Au cours de la séance officielle n° 2570, les intermédiaires financiers ont centralisé 5 transactions sur le titre bancaire gabonais, portant sur un total de 195 actions négociées au cours fixe de 90 000 FCFA. Cette absorption ciblée a permis d’épurer une partie de la demande en attente, ramenant le volume de titres recherchés à l’achat sur BGFI Holding Corporation de 666 à 471 actions. Exécutés au cours de compensation de la veille, ces échanges n’ont insufflé aucune variation au marché. Mécaniquement, l’indice BVMAC All Share n’a pas varié pas d’un point, stable à 1 138,20, et la capitalisation globale demeure scellée à 1 802 418 887 800 FCFA.

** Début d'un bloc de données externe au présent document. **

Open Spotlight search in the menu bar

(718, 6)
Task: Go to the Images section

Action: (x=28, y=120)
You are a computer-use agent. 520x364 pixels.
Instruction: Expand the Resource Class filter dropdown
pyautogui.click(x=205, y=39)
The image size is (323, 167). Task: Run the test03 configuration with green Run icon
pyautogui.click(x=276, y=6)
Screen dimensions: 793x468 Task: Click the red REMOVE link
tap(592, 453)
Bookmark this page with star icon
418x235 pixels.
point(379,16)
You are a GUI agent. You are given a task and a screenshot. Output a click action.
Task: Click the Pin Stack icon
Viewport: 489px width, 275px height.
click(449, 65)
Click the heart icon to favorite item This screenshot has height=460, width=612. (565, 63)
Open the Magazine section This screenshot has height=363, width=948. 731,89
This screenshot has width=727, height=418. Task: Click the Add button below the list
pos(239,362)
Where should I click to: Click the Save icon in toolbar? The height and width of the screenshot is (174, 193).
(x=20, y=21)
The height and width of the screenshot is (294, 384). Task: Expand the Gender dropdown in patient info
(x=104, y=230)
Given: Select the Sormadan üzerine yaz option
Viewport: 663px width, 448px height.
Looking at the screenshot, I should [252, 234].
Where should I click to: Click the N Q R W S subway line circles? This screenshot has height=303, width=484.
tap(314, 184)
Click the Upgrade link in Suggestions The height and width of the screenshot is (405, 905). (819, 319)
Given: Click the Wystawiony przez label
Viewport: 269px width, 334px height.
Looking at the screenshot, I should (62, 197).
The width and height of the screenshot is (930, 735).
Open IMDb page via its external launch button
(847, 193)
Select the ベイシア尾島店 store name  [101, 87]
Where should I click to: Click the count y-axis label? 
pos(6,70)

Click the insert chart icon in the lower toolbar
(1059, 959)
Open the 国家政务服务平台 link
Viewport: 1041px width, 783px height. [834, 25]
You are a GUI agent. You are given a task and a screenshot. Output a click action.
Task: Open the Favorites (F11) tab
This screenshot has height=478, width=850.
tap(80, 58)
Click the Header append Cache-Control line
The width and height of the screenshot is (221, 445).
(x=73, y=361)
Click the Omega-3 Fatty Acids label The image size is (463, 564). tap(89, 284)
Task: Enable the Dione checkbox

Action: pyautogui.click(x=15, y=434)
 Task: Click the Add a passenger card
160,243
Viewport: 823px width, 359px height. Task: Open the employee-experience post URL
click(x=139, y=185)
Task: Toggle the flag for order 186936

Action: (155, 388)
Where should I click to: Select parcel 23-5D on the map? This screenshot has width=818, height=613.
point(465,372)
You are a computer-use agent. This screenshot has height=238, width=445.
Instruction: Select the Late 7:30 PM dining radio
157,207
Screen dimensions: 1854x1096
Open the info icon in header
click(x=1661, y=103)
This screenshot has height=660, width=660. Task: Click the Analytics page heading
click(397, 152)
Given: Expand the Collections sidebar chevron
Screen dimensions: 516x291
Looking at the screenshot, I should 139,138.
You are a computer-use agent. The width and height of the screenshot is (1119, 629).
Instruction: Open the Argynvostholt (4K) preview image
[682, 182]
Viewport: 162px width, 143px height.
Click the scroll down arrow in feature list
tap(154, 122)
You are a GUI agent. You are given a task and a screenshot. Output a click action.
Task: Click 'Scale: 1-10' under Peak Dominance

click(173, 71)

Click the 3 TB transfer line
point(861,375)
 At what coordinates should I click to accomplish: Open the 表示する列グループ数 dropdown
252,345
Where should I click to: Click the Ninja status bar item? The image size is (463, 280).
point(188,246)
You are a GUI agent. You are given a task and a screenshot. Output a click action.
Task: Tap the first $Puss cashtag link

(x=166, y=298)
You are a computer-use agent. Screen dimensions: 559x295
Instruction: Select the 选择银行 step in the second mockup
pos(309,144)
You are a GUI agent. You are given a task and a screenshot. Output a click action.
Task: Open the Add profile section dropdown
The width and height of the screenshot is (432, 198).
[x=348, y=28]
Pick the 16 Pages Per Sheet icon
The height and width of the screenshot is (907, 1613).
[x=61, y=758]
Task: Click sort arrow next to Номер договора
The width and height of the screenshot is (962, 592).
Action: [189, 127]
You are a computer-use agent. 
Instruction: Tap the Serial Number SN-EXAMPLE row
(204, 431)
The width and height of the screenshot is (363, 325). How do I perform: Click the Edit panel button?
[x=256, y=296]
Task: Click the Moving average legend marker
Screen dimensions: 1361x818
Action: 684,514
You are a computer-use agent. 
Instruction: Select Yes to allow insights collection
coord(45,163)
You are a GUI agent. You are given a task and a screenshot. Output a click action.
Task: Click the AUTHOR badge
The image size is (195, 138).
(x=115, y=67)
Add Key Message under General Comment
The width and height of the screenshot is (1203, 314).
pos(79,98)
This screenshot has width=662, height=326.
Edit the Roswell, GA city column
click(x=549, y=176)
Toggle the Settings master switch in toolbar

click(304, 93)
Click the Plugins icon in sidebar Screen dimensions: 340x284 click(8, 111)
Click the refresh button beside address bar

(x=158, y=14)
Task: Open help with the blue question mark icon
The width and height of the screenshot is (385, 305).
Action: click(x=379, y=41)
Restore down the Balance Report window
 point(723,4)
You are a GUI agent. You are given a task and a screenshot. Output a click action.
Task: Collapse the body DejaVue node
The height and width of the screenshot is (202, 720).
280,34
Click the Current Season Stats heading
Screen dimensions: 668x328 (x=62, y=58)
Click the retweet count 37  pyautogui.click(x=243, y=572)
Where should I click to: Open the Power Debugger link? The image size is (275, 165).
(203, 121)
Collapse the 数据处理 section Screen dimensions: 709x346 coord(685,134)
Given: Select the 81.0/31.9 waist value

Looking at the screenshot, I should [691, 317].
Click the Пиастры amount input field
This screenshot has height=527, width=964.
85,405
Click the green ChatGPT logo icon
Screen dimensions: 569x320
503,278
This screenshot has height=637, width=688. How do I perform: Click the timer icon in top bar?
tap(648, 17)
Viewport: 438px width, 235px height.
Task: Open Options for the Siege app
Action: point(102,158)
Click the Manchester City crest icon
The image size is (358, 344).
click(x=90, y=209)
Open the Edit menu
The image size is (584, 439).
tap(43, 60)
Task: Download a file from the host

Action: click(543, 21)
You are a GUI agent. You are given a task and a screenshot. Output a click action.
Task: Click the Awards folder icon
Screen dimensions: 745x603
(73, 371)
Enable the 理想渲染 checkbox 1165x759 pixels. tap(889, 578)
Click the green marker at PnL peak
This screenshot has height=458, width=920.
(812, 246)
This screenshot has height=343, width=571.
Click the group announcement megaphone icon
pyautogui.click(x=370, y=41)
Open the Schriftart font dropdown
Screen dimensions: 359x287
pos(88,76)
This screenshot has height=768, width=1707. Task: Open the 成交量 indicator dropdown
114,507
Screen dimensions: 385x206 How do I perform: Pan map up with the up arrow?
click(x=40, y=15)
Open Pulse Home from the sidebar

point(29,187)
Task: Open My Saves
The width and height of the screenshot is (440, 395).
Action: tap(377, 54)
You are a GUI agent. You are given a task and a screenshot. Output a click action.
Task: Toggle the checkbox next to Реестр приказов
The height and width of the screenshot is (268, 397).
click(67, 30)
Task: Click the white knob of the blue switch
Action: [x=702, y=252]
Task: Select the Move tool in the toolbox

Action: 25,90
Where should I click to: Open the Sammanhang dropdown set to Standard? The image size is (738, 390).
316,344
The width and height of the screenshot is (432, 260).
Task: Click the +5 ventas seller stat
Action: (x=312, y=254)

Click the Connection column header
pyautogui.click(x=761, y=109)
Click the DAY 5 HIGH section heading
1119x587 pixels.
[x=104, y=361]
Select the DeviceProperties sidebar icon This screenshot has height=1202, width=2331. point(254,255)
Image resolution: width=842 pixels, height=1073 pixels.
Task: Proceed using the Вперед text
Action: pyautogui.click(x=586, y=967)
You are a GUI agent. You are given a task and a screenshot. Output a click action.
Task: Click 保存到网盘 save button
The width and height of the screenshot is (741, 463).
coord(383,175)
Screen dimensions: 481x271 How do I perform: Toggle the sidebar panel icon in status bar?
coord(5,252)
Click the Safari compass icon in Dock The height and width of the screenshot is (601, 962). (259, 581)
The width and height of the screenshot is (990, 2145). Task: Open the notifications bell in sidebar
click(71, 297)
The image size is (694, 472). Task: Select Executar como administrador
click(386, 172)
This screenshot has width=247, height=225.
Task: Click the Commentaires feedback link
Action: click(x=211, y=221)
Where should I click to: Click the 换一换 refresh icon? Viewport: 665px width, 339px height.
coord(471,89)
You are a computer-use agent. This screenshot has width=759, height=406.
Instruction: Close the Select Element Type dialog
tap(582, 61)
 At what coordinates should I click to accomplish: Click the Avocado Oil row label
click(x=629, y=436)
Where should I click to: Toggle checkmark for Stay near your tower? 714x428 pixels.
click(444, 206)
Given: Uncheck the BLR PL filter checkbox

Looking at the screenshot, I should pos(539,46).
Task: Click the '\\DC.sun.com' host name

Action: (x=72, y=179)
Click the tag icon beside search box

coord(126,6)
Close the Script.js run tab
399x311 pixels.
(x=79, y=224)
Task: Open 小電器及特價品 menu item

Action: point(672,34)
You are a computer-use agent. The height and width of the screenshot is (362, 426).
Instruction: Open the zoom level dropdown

Hormis cette parenthèse sur la valeur phare du secteur bancaire, la cote sous-régionale est demeurée totalement stérile. Le phénomène le plus éclairant concerne la valeur agro-industrielle SOCAPALM sur qui, malgré la présence simultanée d’intentions d’achat pour 15 titres et d’ordres de vente pour 5 606 actions, aucune transaction n’a pu se concrétiser en raison d’un écart insatisfait entre le prix proposé par les acheteurs et celui exigé par les vendeurs. Parallèlement, le carnet révèle un engorgement massif à l’offre sur la SCG-Ré, où les intentions de vente ont brusquement bondi à 7 406 titres (représentant un montant de plus de 148 millions de FCFA) sans trouver le moindre relai acheteur.
Le compartiment obligataire n’a pas fait mieux. Sur les 32 lignes cotées, notamment celles de la dette souveraine du Cameroun, du Gabon et du Tchad, la dette régionale de la BDEAC, la dette privée d’Alios Finance, d’Acep Cameroun ou de la SNPC, aucune transaction n’a été enregistrée. L’encours est resté stable à 1 228 202 927 690 FCFA, rappelant en creux la fonction première de la BVMAC qui est de financer les États et les entreprises de la zone, plus qu’organiser l’échange quotidien de leurs titres.
En braquant le projecteur sur la seule valeur BGFI HC, cette séance met à nu le nœud gordien de la BVMAC : l’absence d’ajustement dynamique des cours face aux prix de réserve des investisseurs. Tant que les carnets d’ordres resteront paralysés par des écarts bloquants et privés de teneurs de marché pour assurer la contrepartie, la Bourse de Douala continuera d’osciller entre des accès de liquidité opportunistes et de longs passages à vide.